The semester I was developing the course, fall 2019, I also was participating in a Faculty Learning Community that focused on supporting success for all students. The readings and discussions led me to design the course in ways that, I hoped, would remove barriers. One author who influenced me greatly is Catherine Denial, who described how she transformed her teaching to focus on believing students and believing in them. The latter means viewing students as potential collaborators, with “valuable contributions to make to the way in which syllabi, assignments, and assessments are designed, and life experiences that should be respected in the classroom.” For Denial, believing students includes flexibility in attendance and deadlines, choosing to take the small risk that some will take advantage of her flexibility instead of the certainty of making “life more difficult for my students struggling with grief and illness, or even an over-packed schedule or faulty electronics. It costs me nothing to be kind.” Her work influenced my approach greatly, and the timing could not have been better.
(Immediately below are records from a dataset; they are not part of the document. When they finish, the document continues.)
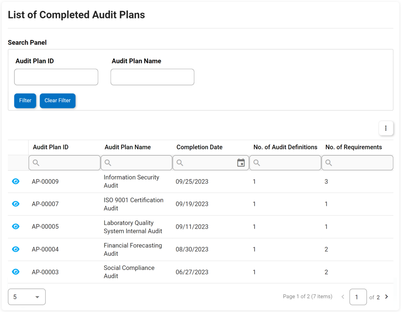Click the current page number input box
The height and width of the screenshot is (312, 401).
point(358,297)
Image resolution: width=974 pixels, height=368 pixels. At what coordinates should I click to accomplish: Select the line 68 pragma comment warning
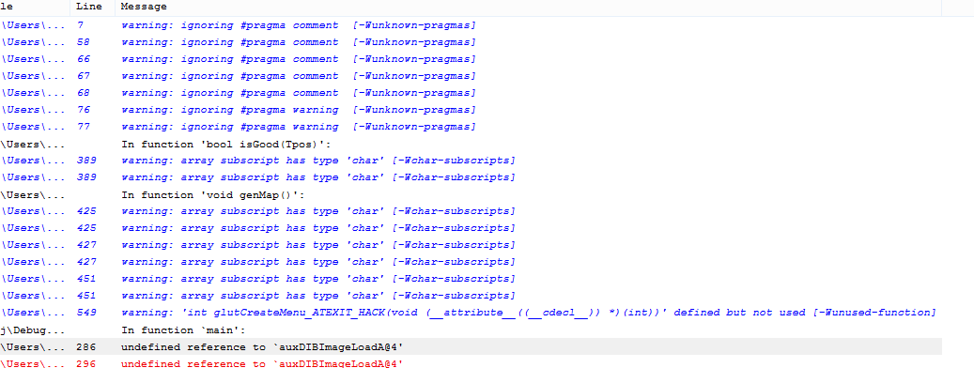coord(471,92)
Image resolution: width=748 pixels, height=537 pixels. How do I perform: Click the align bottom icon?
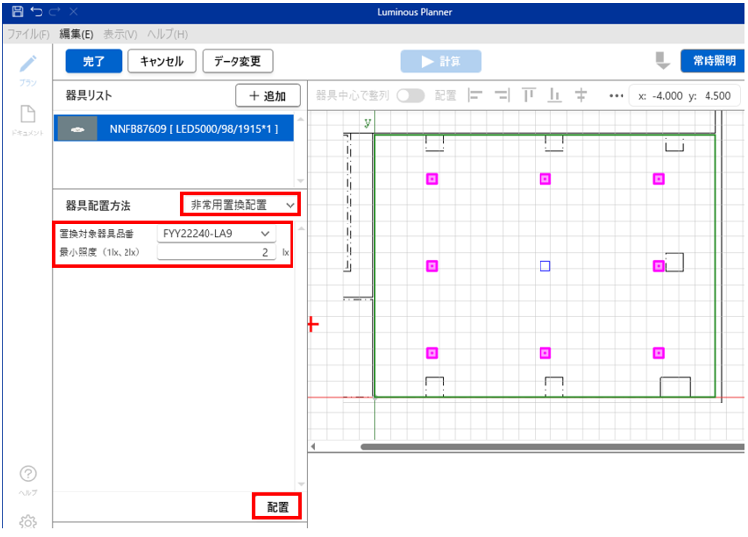pos(554,96)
My first time teaching Advocacy in Action was spring 2020, and partway through the semester, COVID-19 transformed everything. One of my students worked at an essential business, and one of our class meeting times overlapped with when delivery trucks came to her workplace. She was asked to work because there were not enough staff members to help unload the trucks. When she told me this I remember saying, “I can think of no better reason to miss class—there might be toilet paper on those trucks!” In classes I taught prior to Advocacy in Action, and before reading Denial’s work, my expectations for attendance were irrelevant in a learning environment transformed by a global pandemic.

Advocacy in Action is the first time I included family-friendly syllabus language, inspired by Melissa Cheyney. I expanded the language to include care-giving students, a decision that was influenced by knowledge that one in four Millennials serve in a care-giving role for an adult family member and more than half of those young care-givers are African American/Black, Hispanic/Latinx, or Asian American/Pacific Islanders. Every semester I have taught SPS 331, I have had parenting students. One  told me that the language made a huge difference because she felt empowered to bring her children to class the one time she needed to instead of asking permission and trying to negotiate.
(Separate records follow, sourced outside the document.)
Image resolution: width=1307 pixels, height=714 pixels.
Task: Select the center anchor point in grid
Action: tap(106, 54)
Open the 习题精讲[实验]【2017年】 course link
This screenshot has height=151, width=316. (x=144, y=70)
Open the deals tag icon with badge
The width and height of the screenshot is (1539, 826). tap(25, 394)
Another aspect of the course that has been deeply impactful for students in conversations with Guest Advocates. Each semester, people actively engaged in human rights advocacy have joined the class to share their motivations and journeys to a career that involves advocacy. From local community members like Senator Cherie Buckner-Webb and Phillip Thompson to Nobel Peace Prize Laureate Jody Williams, these guests share their various approaches to advocating for social change, including the tactics and strategies they use to work toward their goals.  All contributed their time, knowledge, and provided compelling insights into their work. One of the students’ favorite questions to ask has been about self-care – insights into how advocates persevere through set-backs reminded us all of the importance of balance and health. I always took notes using the same guiding prompts I provide students so that I can learn along with them as our guests share their unique insights and experiences and support students in making connections to other course experience. Learning from and with students about advocacy has allowed me to deepen my own skills, knowledge, and commitments to human rights.